Why you should care about AI interpretability - Mark Bissell, Goodfire AI

Key Concepts

Mechanistic Interpretability, Reverse Engineering Neural Networks, Neuron-level Programming, Sparse Autoencoders, Model Debugging, Dynamic Prompting, Feature Attribution, Explainable Outputs, Superhuman Models, Model Diffs, Neural Programming, AI Safety, PII Detection, Red Teaming, Guardrails, Concept Painting.

Developing with AI Systems: The Need for Rigor

The speaker, Mark Bissell from Goodfire, highlights the challenges in developing with AI systems, particularly LLMs, due to their non-deterministic nature and the difficulty in making precise guarantees about their behavior. He uses the common anecdote of building an agent that ignores instructions, leading to a "whack-a-mole" approach to prompt engineering, where fixing one issue causes others to break.

Traditional solutions like using LLMs as judges are deemed unscalable due to cost and the need to monitor another system. Fine-tuning, while promising, requires domain-specific data and can lead to unintended consequences like spurious correlations, mode collapse, or reward hacking.

The core issue is a lack of rigor compared to traditional software development. Interpretability, specifically through Goodfire's Ember platform, offers a solution by enabling debugging and programming at the neuron level, providing guarantees similar to those in traditional software.

Ember Platform Demo: Neural Programming

Bissell demonstrates Ember with a live demo involving a Llama model. He shows how the model initially fails to keep an email address confidential. Using Ember's attribution feature, he identifies the features the model was considering when outputting the email, including "discussions of sensitive and protected information."

By increasing the activation of this feature, he steers the model to take PII more seriously, resulting in the model refusing to share the email. This demonstrates neural programming, where the model's behavior is directly influenced by manipulating its internal features.

Another example is dynamic prompting, where a different prompt is injected based on the active features. In the demo, when the model starts discussing drinks to pair with pizza, a feature related to beverages and consumer brands fires, triggering a prompt that makes the model recommend Coca-Cola. This intervention is seamless to the user.
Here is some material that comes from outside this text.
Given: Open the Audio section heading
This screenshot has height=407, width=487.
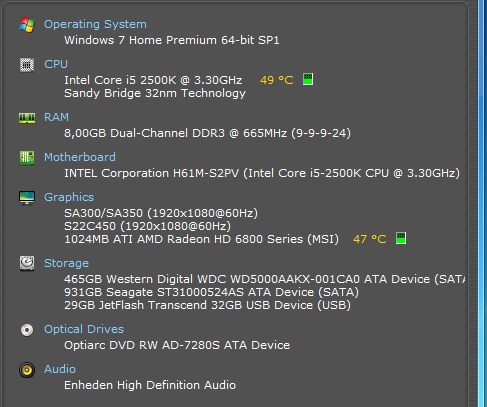Looking at the screenshot, I should coord(60,369).
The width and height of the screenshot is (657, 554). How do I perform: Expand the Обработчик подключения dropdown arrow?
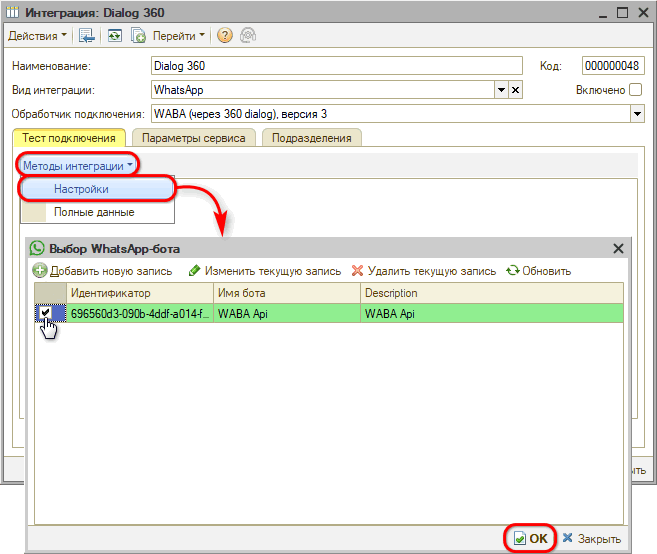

Ember is already being used by companies like Rakuten for multilingual PII detection and Hayes Labs for red teaming. Goodfire is also exploring model diffs, allowing developers to compare models post-training and identify changes in features, such as the model becoming syncopantic.

UI/UX Implications: Paint with Ember

Bissell showcases Paint with Ember (paint.goodfire.ai), a live demo that allows users to paint with concepts learned by an image model. Instead of text prompts, users can directly paint concepts like "pyramid structure" onto a canvas, which then influences the generated image.

Users can manipulate the painted concepts, move them around, erase them, and replace them with others. They can also adjust the strength of features, like making a lion open its mouth more or less.

By clicking into concepts, users can explore sub-features and steer them. For example, by manipulating the sub-features of a lion face, users can interpolate between a lion and a tiger, revealing how the model conceptualizes these concepts.

Other Use Cases and Philosophical Argument

Beyond the demonstrated use cases, Goodfire is excited about explainable outputs for regulated industries, extracting scientific knowledge from superhuman systems, and improving model efficiency.

They are working with the ARC Institute to understand what biological concepts their foundational genomics models (EVO2) have learned that humans don't know. They are also collaborating with a major health system to identify novel biomarkers of disease using genomics-based models.

Bissell concludes by arguing that interpretability is a fascinating and important problem because it addresses the fundamental lack of understanding of how these models work. He believes that engineers, by nature, want to understand how systems function, making interpretability a compelling field to explore.

Question and Answer

In response to a question about how to find these features, Bissell mentions sparse autoencoders as the current best practice. He notes that this is an active area of research and expects new techniques to emerge in the coming years.

Conclusion

The presentation argues that mechanistic interpretability is moving from the lab to real-world applications, offering practical value for AI engineers. It provides tools for debugging, steering, and understanding AI models at a granular level, leading to more reliable, controllable, and insightful AI systems. The demos of Ember and Paint with Ember showcase the potential of interpretability to revolutionize AI development and user interaction.